First Nations Asking For More Tax-Free Smokes
Tuesday, January 30, 2007 at 13:31
A Federation of Saskatchewan Indian Nations vice-chief says he doesn’t want to see an increase in the amount of tax-free cigarettes bands can sell to their members.
The issue came up this week after a CBC Radio report indicated some bands were lobbying the provincial government to give them the right to sell five cartons of cigarettes a week to their members — up from the current limit of three cartons.
The report also said the FSIN was asking the province about the increase on the bands’ behalf, arguing it would generate profits on-reserve.
However, Morley Watson, the vice-chief responsible for economic development, says he hasn’t talked to anyone about upping the limit.
Watson says he doesn’t support the idea, and he doesn’t intend to lobby the government for any changes.
Watson also doesn’t think any exceptions should be made for urban reserves.
He believes other steps can be taken to generate income on reserves instead of increasing cigarette sales.
Meanwhile, it doesn’t appear the provincial government is willing to increase the amount of cigarettes First Nations can sell on-reserve.
A director with Saskatchewan Finance confirms some First Nations have been making that kind of request.

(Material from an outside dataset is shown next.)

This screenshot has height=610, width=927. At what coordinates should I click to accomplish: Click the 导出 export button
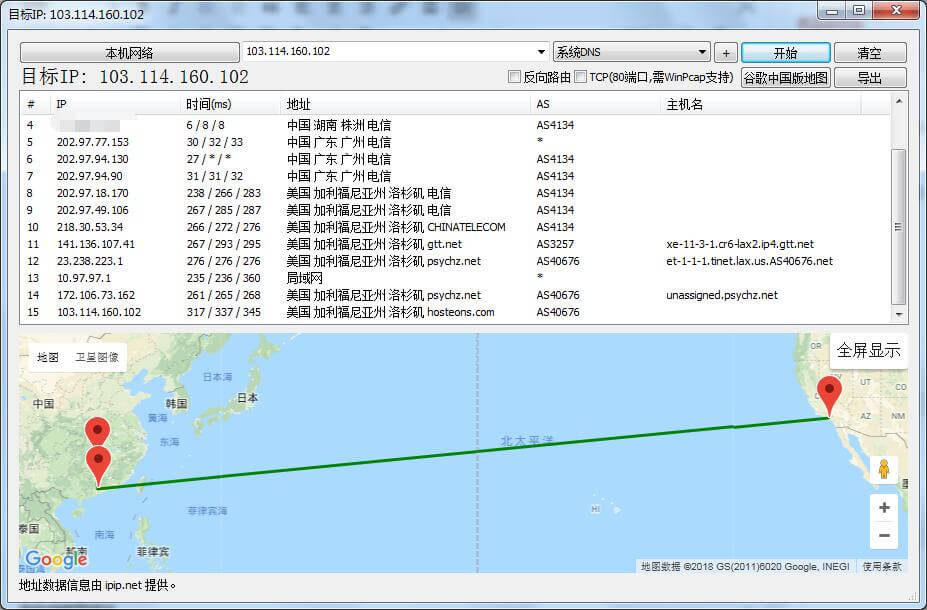coord(868,78)
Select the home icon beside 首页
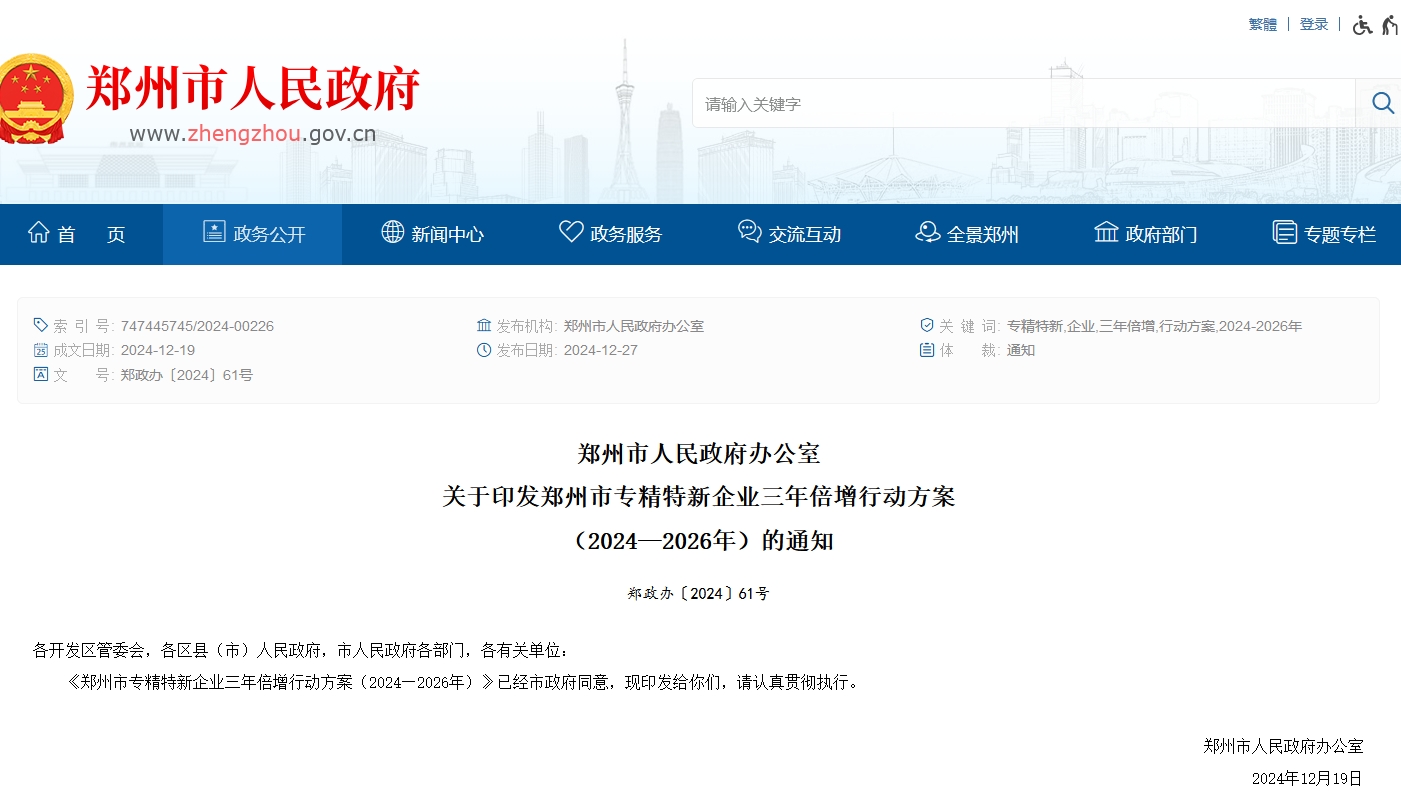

Mike Woods says the province is leery of upping the current rate of three cartons per person to five, because it has unearthed some cases where cigarettes were bought tax-free and then sold to non-Aboriginal customers.
Woods says the practice has been taking place on urban reserves and simply can’t be tolerated.
He notes Finance Minister Andrew Thomson would actually like to see the cigarette limit lowered, rather than raised.
Woods adds the Canadian Cancer Society and other groups are actively lobbying to get the smoking-rate on reserves decreased.